Figure 3

Identification of type III secretion signals in putative Inc proteins. A. Secretion assay on colonies. The ipaB (left) or mxiD (right) strains of S. flexneri were transformed with different Chlamydia/Cya constructs, isolated, and one colony for each construct was grown overnight in contact with a PVDF membrane, which served the following day to reveal the localization of the reporter protein using anti-Cya antibodies. All chimera shown in this figure carry a functional TTS assay, which allow the chimera to diffuse in a halo in the ipaB strain but not in the mxiD strain. B. Secretion assay in liquide cultures. Exponential cultures of ipaB or mxiD strains expressing the indicated chimeras were fractionated. The supernatant (S) and pellet (P) fractions were run on SDS-PAGE and western blot was performed using anti-Cya antibody.
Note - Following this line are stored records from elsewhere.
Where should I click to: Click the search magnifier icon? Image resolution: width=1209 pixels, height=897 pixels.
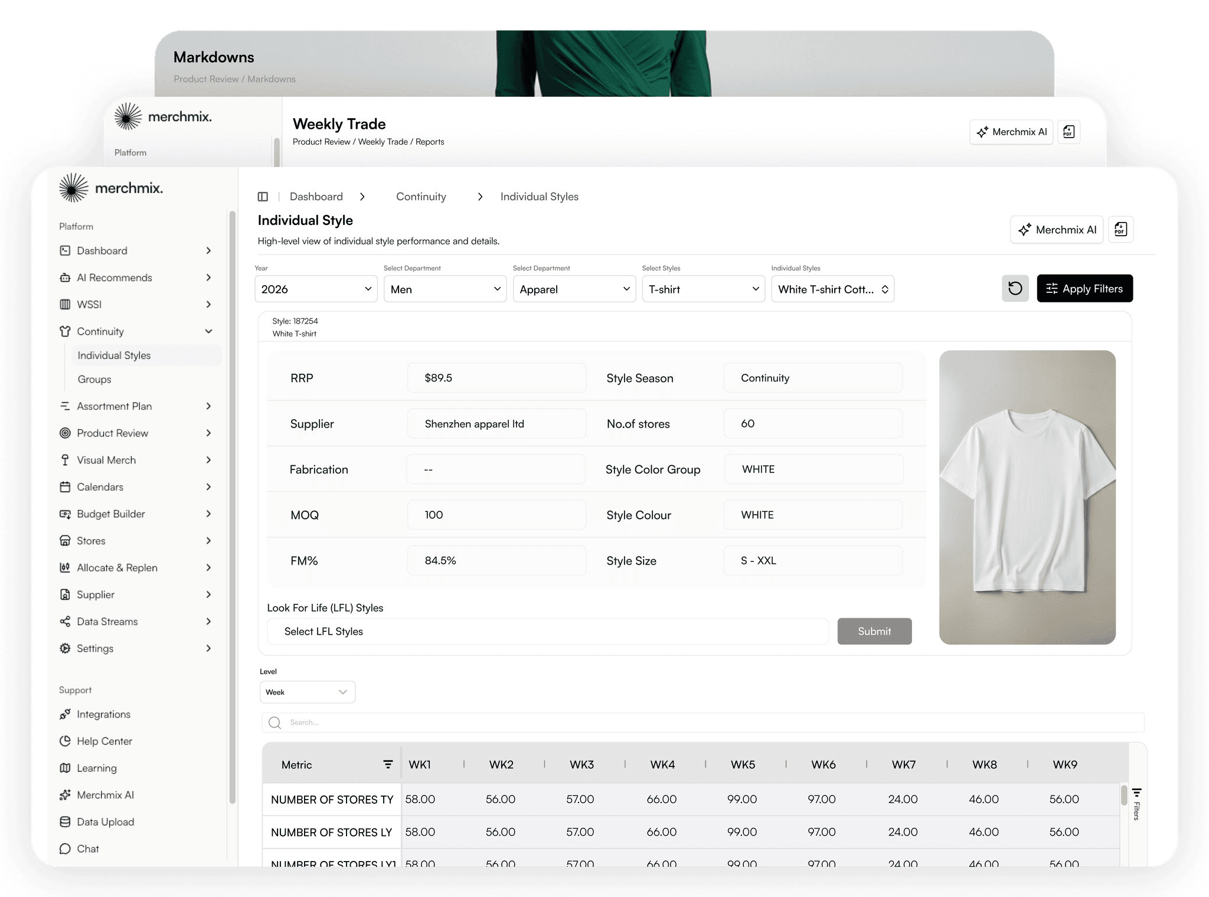point(275,722)
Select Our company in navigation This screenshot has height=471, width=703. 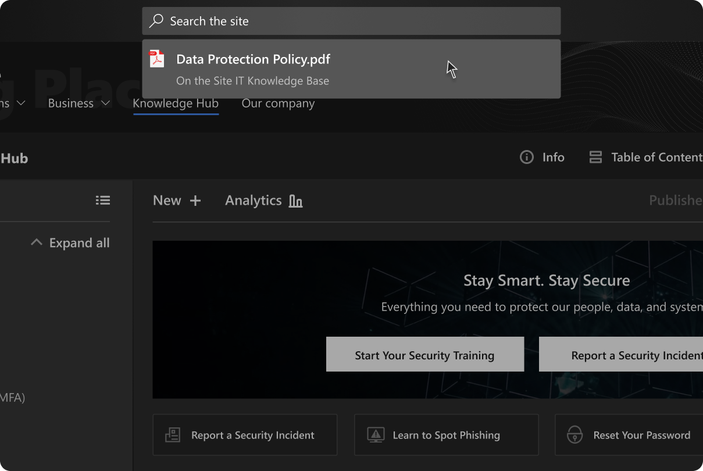[278, 104]
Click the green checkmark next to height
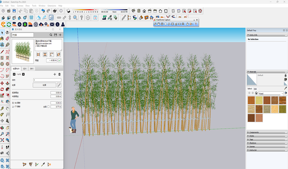The image size is (288, 169). click(x=60, y=60)
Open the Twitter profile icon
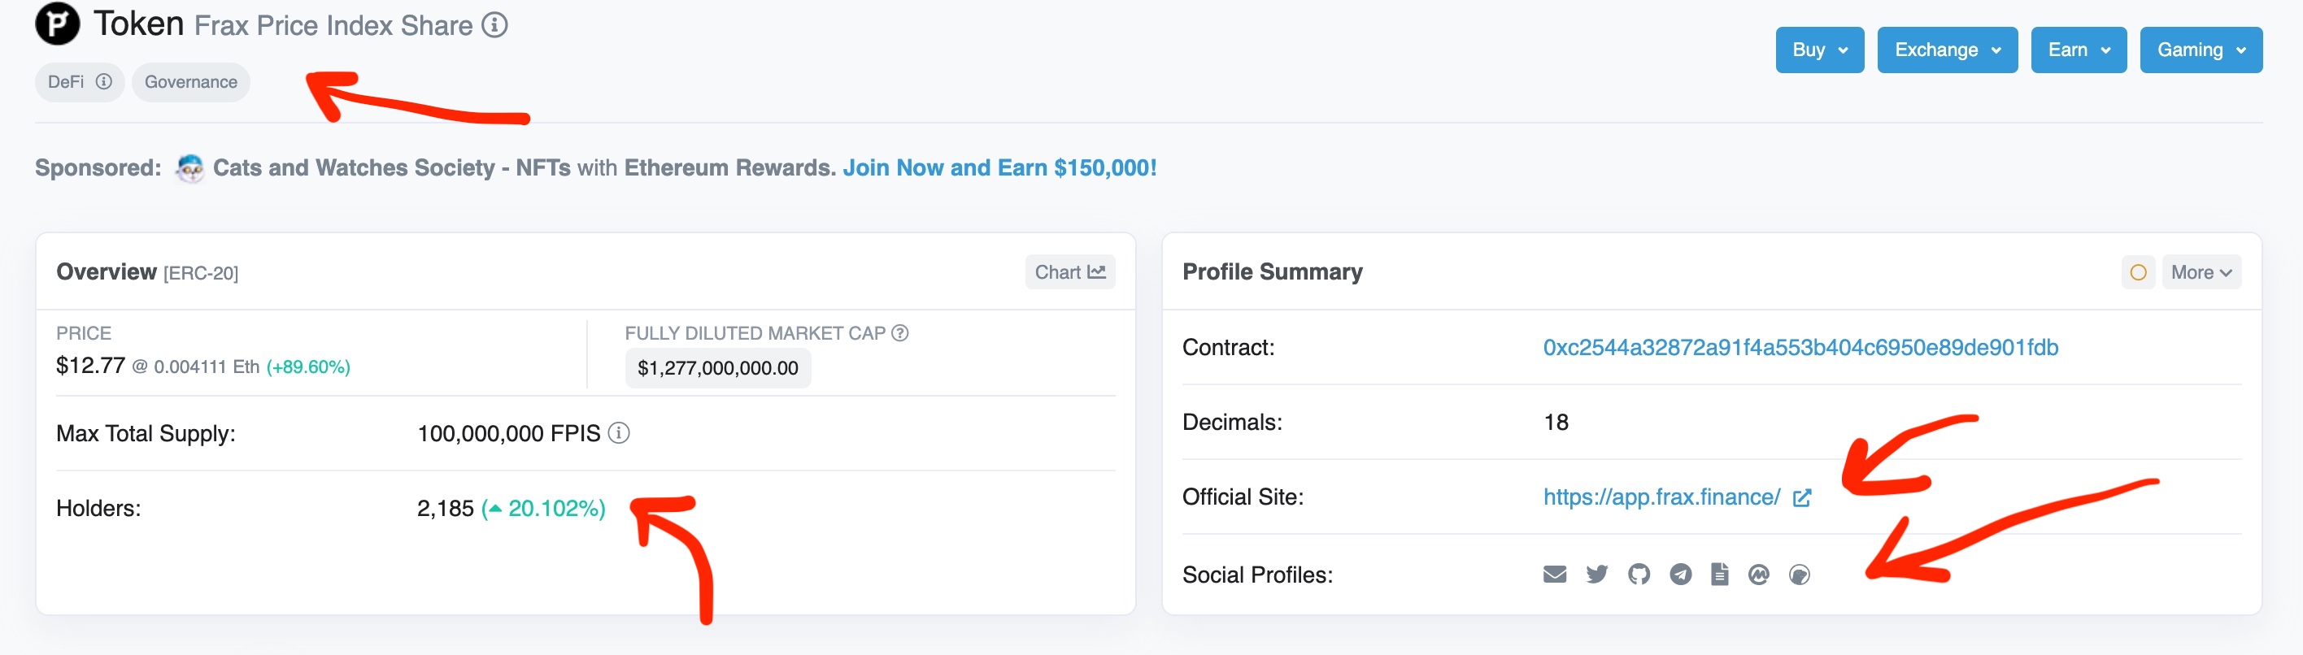 click(1597, 574)
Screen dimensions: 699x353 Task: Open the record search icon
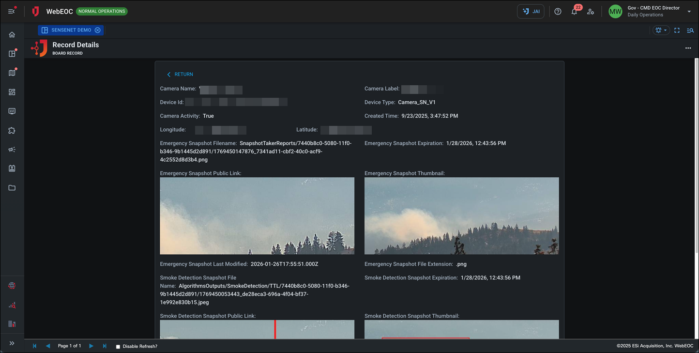tap(690, 30)
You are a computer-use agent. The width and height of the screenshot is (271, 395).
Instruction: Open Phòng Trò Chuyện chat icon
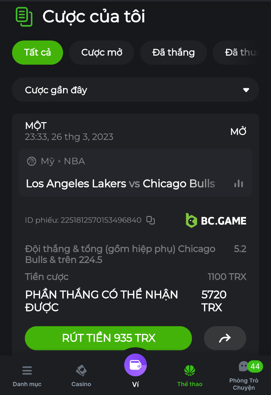tap(243, 366)
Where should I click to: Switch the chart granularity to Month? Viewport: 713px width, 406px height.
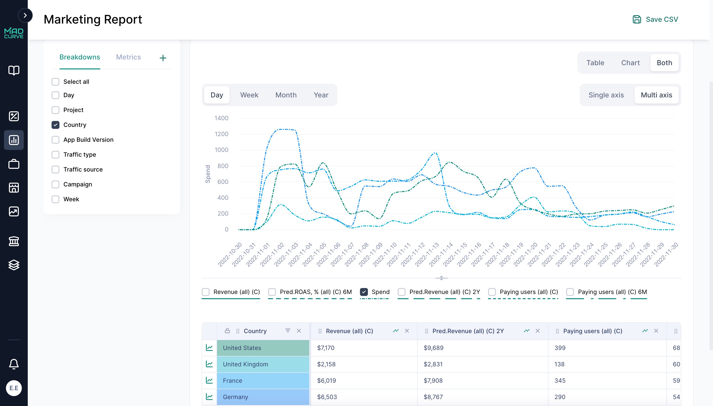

Membranes were later probed again using anti IpaD and anti CRP antibodies, to check that there was no bacterial lysis and that TTS was functional in the ipaB strain. These controls were systematically performed and are only shown for the first row of constructs tested. The supernatant fractions is concentrated 25-fold compared to the pellet fraction. Note that CPn0169/Cya is detectable in the culture supernatant, but in very low proportion relative to its very high expression level. This is unlike other secreted chimera, we therefore concluded that this protein does not carry a functional TTS signal.